Dive Brief:
- Biogen stock was down by as much as 3% Thursday morning as more comprehensive data on one of the biotech's investigational Alzheimer's disease drugs left investors with more questions than answers.
- The data came from a mid-stage trial testing Biogen and partner Eisai's BAN2401 as a treatment for early Alzheimer's. The companies highlighted earlier this year how cognitive decline was slower for patients receiving the highest tested dose of their amyloid-targeting antibody. But the highest-dose arm also had fewer patients who carry a genetic risk factor for developing late-onset Alzheimer's. As such, there were worries the slowed cognitive decline was due to an imbalance between trial arms rather than BAN2401.
- On Thursday, researchers from Eisai said additional analyses showed there was not a statistically significant difference in cognitive decline between carriers and non-carriers of the risk factor, suggesting BAN2401 could be responsible for the benefits seen in the highest dose arm. However, the methods used to conduct those analyses caused much confusion and, in some cases, criticism that Biogen and Eisai were painting an unrealistic picture of the treatment given the available data.
Dive Insight:
Study 201 was already complicated.
Initial results after one year turned up negative in December 2017, but testing continued to assess BAN2401's effect over 18 months. This summer, Biogen and Eisai unveiled data that showed what appeared to be a significant benefit for patients who received the highest dose of the anti-amyloid antibody.
But that positive picture was muddied by an imbalance between dose groups of patients who tested positive for an allele called APOE4 that's known to be a risk factor for Alzheimer's.
Back in 2014, an unnamed non-U.S. regulator had required Eisai to amend its study protocol and prevent those higher-risk patients from being randomized to the highest-dose arm, which administered 10 mg/kg of BAN2401 bi-weekly.
The question of whether BAN2401 actually worked, then, appeared tied to how that imbalance affected patient outcomes.
Updated results presented Oct. 25 at the Clinical Trials on Alzheimer's Disease annual conference didn't do much to clear things up. In fact, they may have painted an even murkier picture.
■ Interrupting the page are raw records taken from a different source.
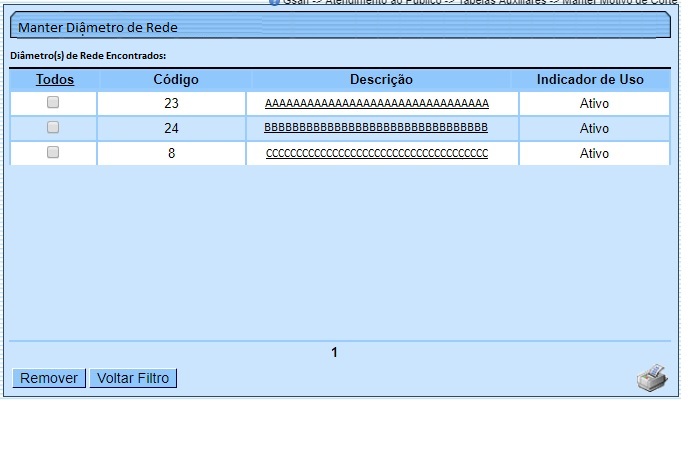Viewport: 693px width, 468px height.
Task: Click the Código column header
Action: click(x=176, y=79)
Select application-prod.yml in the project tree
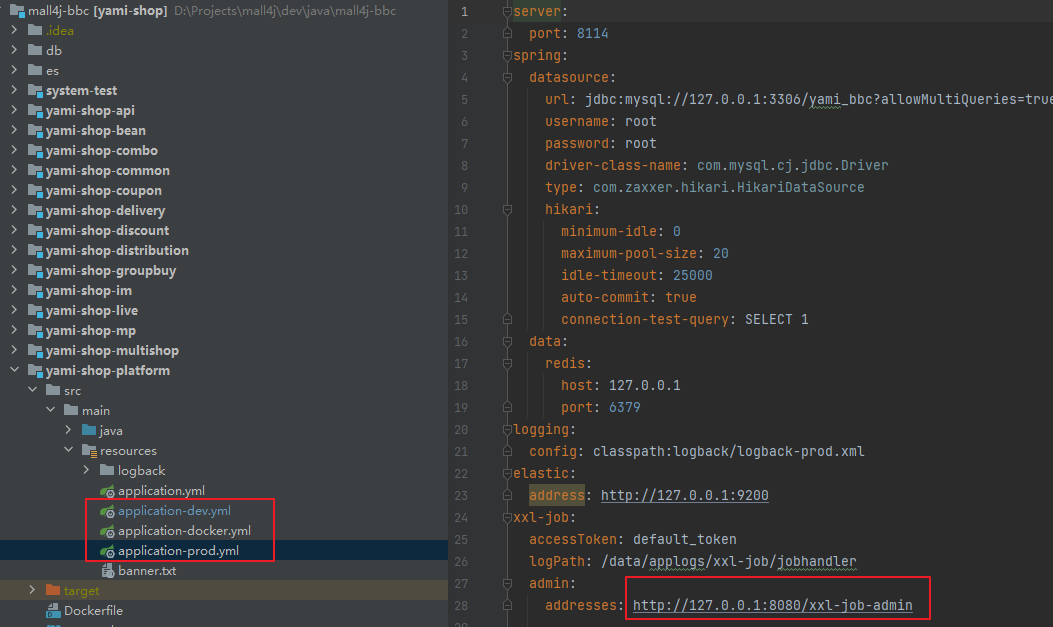 coord(178,551)
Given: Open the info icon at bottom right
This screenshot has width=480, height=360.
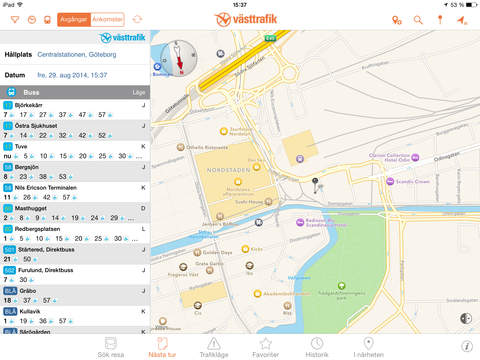Looking at the screenshot, I should point(467,346).
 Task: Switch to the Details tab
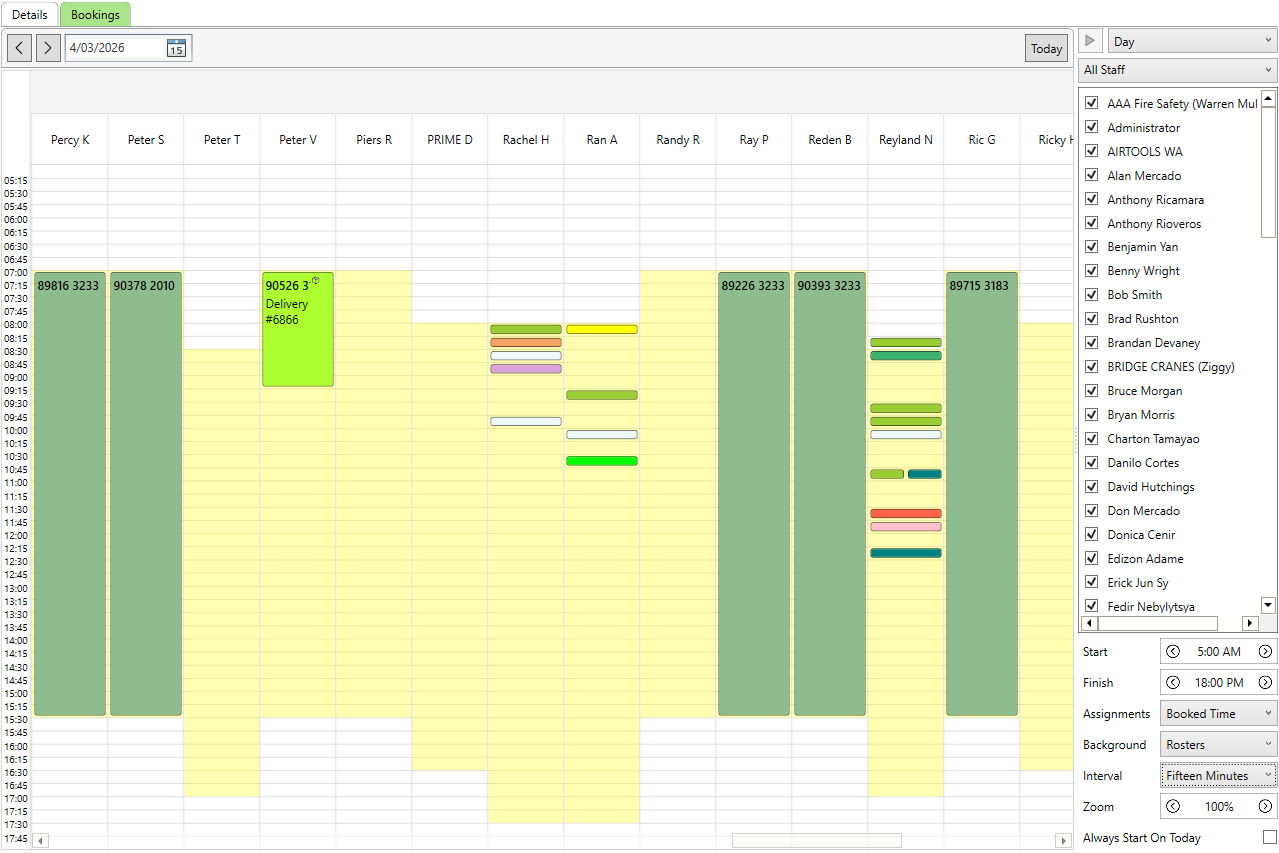coord(30,15)
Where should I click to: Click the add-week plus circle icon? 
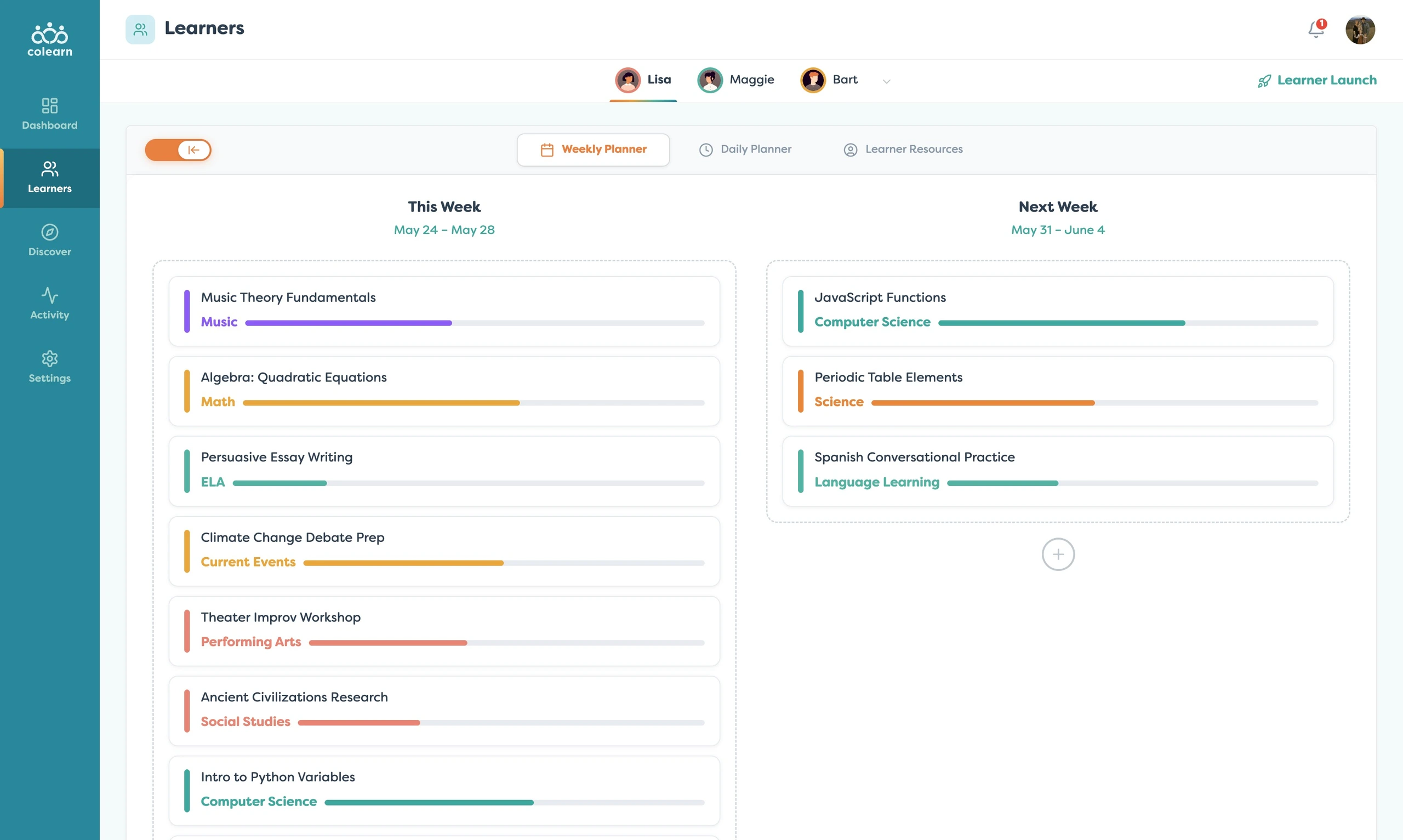click(x=1058, y=554)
In the trial, investigators evaluated BAN2401's efficacy by looking at how patients performed over time on ADCOMS, a composite of several different Alzheimer's disease severity measurements. According to results, after 18 months patients on the 10 mg/kg of BAN2401 bi-weekly regimen declined 30% less as measured by ADCOMS than those on placebo
But digging deeper into that 30% figure, there are some noteworthy caveats. APOE4-positive patients on the highest dose did experience markedly less cognitive decline from baseline than APOE4-negative patients. But only 10 carriers actually had 18-month results, leaving investigators with a very small amount of data to pull from in evaluating clinical effects among APOE4-positive patients.
APOE4-negative patients, meanwhile, saw very little benefit at all, raising questions about whether the drug works as intended.
"In our view this data is confusing, suggesting only limited value for BAN2401 in the carrier population, while the small number of patients remaining on drug at the 18-month time point and lack of clear dose responses diminish the reliability of this dataset," wrote Leerink analyst Geoffrey Porges.
Other analysts took a slightly more optimistic view of the data and a small survey conducted by Mizuho's Salim Syed found investors almost equally split on how to interpret the results.
It's worth noting that Biogen and Eisai's trial is Phase 2, leaving room for further study to clear up the many questions left unanswered.
The divergent reactions, however, make the study a Rorschach test of sorts. Those who remain convinced that targeting amyloid is the right approach to treating Alzheimer's can find reasons for hope in BAN2401's future. More skeptical observers, however, are unlikely to see Thursday's presentation as cause to change their assessment.